Source data:
%%

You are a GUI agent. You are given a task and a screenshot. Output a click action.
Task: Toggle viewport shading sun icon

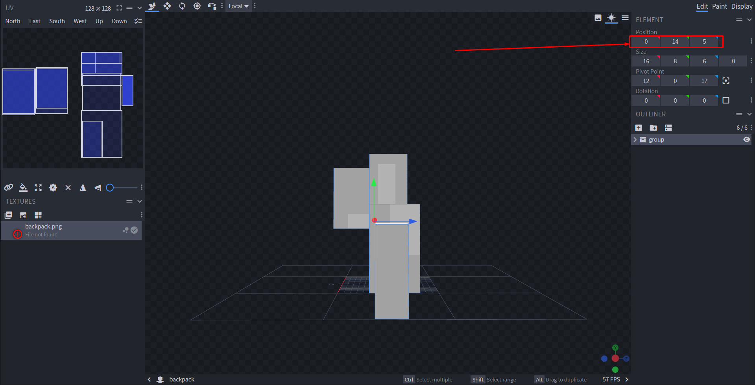611,18
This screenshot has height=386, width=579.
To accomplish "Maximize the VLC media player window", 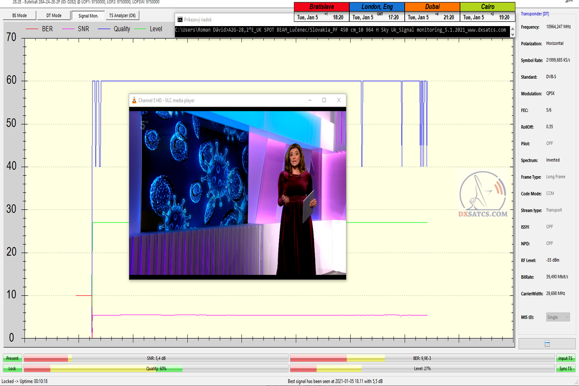I will pos(324,100).
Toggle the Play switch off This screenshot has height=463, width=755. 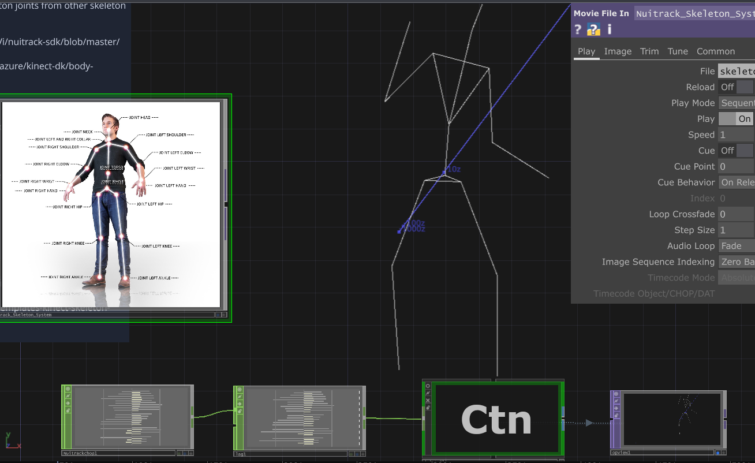(x=737, y=119)
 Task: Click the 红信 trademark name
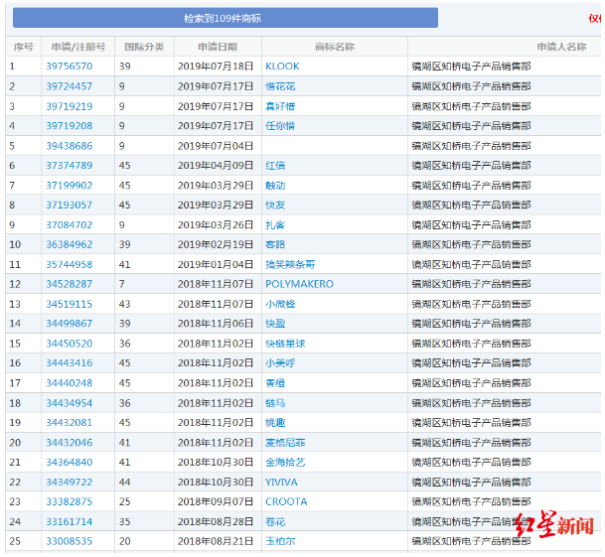pyautogui.click(x=275, y=166)
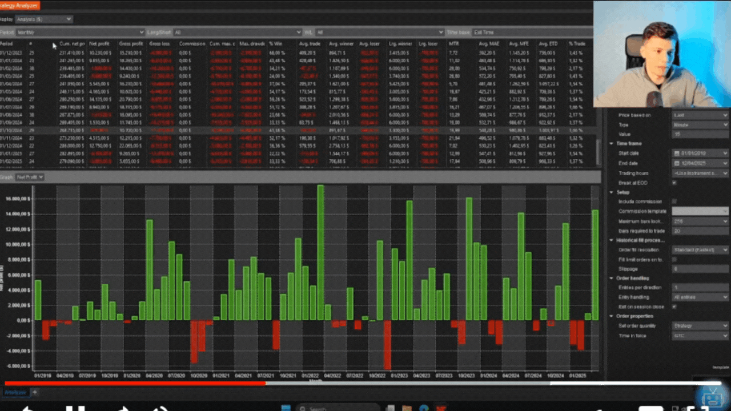The image size is (731, 411).
Task: Sort by % Win column header
Action: coord(276,43)
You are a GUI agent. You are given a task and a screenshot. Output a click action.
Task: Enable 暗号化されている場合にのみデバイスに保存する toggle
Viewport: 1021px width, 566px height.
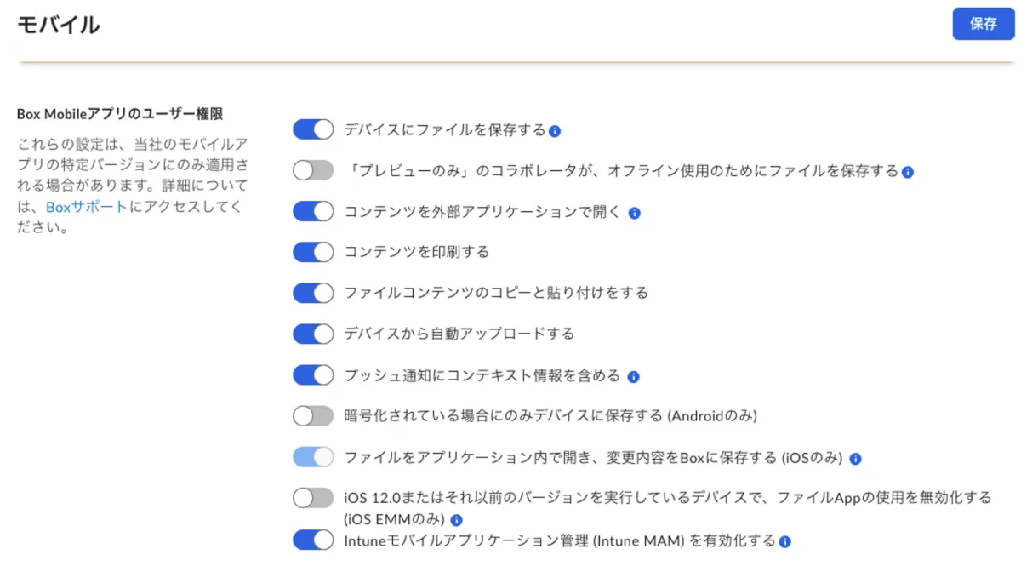click(x=313, y=416)
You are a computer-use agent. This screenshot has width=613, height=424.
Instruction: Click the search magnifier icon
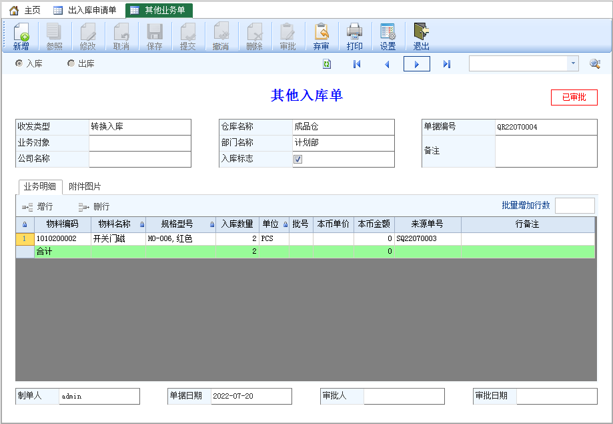tap(594, 63)
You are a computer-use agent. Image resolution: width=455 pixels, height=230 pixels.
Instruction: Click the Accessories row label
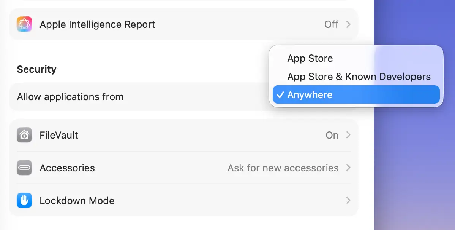tap(67, 168)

%%

**BRIEF**.
Lines from the one holding "You are a computer-use agent. Image" to the end of the data, both ends included, are to be given again exactly; no pictures belong in the copy.

**OUTPUT FOR THIS EXERCISE**.
You are a computer-use agent. Image resolution: width=455 pixels, height=230 pixels.
Instruction: Click the Accessories row label
tap(67, 168)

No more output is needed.